#### [GOAL OF THE EXERCISE]
Scan the data below and copy each line where "Expand" occurs.

*** MATERIAL FOR THIS TASK ***

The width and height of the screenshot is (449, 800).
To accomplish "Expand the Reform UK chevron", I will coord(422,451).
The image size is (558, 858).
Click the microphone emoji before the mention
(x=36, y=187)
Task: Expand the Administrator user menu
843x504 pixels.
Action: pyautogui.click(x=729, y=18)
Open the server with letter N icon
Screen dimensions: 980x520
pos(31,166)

***
*** MATERIAL FOR THIS TASK ***

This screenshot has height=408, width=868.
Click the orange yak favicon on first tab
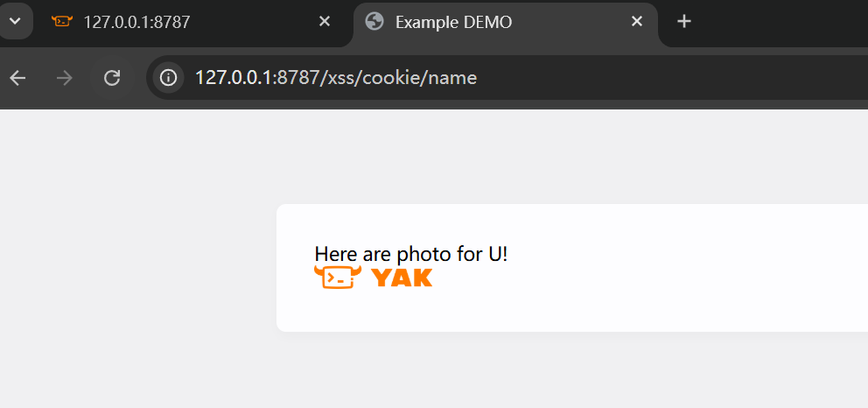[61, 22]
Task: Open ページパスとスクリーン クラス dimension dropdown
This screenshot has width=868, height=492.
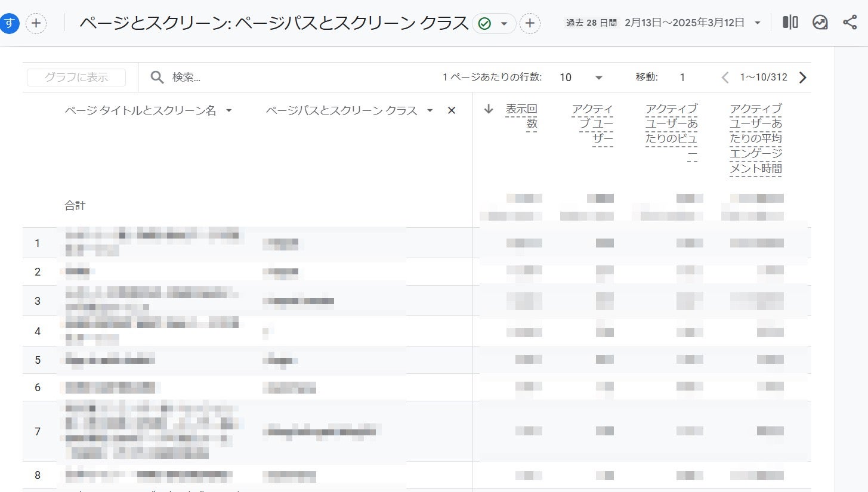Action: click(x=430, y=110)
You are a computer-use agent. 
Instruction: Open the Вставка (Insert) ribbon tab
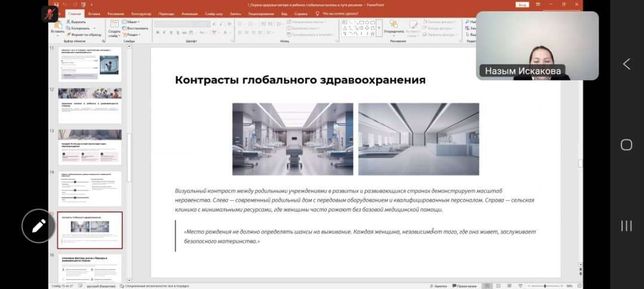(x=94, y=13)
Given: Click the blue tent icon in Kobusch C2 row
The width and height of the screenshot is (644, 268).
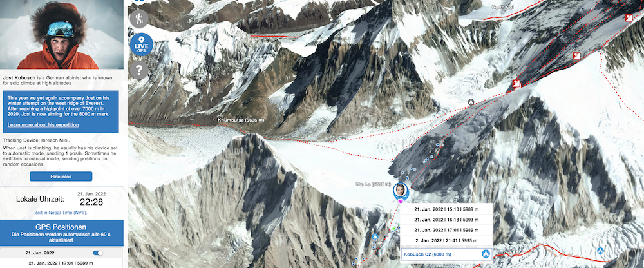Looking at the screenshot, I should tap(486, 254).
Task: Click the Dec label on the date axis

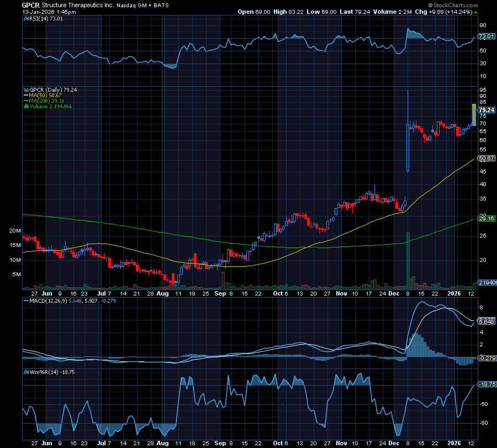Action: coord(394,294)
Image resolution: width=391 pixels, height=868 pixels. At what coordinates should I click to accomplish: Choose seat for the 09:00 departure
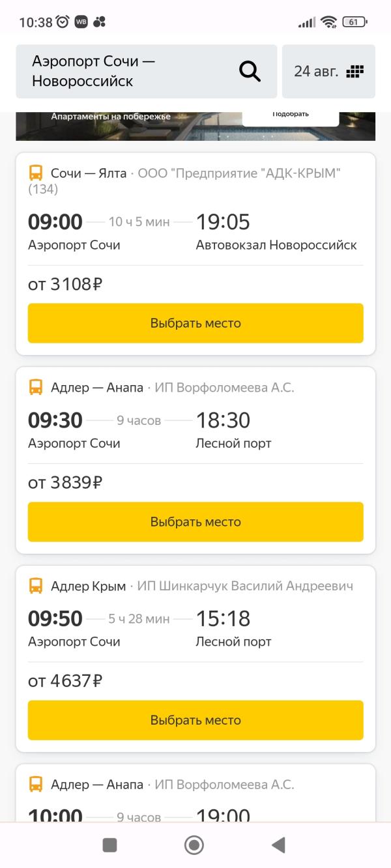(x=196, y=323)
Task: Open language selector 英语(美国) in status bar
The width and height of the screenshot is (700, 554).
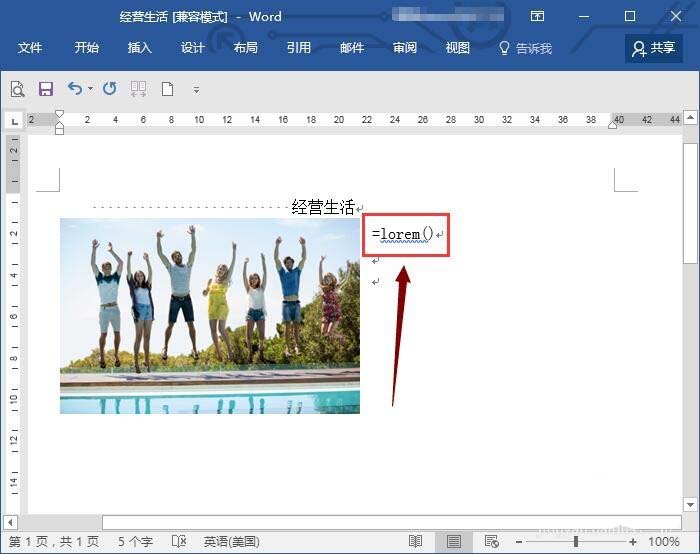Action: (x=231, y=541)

***
*** MATERIAL FOR THIS TASK ***

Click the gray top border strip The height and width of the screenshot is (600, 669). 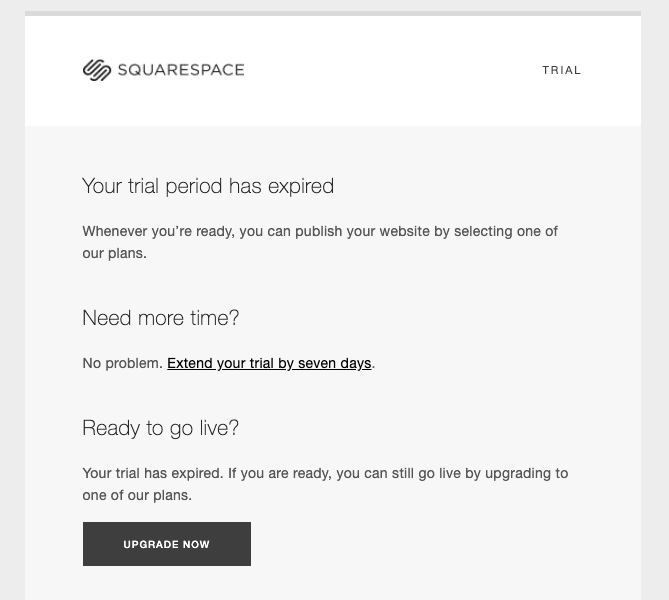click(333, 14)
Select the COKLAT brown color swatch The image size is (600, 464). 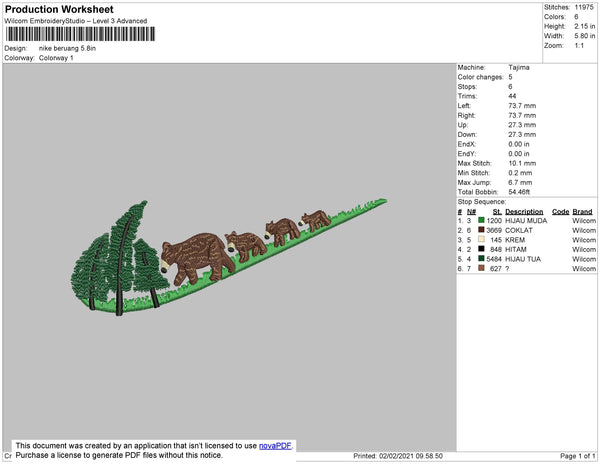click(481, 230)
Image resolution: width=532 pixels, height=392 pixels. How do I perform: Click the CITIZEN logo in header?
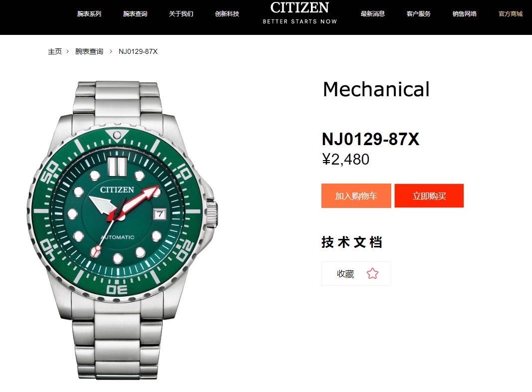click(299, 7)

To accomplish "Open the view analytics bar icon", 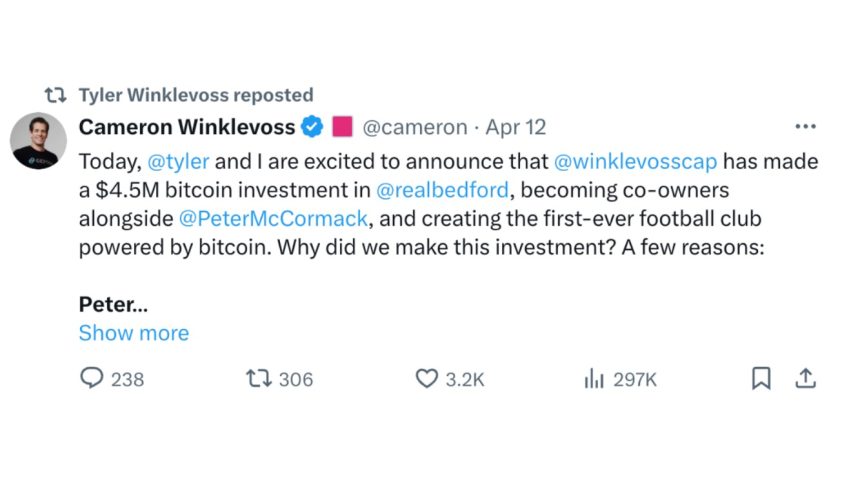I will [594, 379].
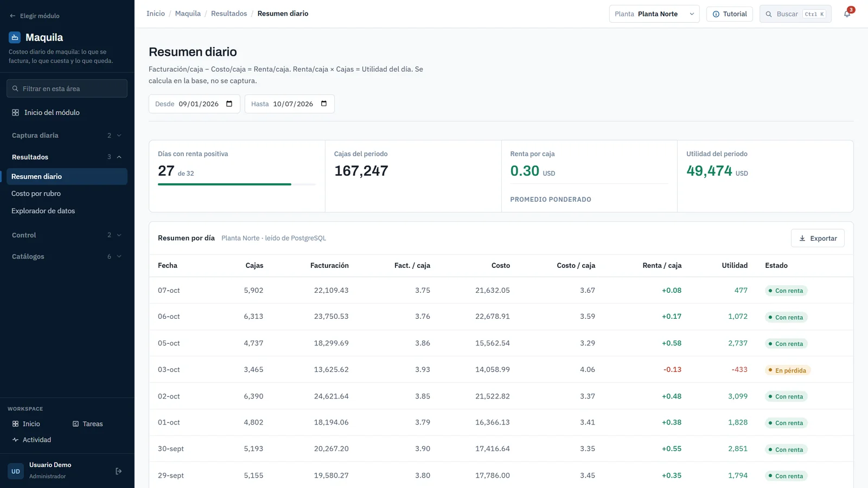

***

#### [TASK OUTPUT]
To accomplish "Expand the Reform UK chevron", I will coord(422,451).
Task: Expand the Administrator user menu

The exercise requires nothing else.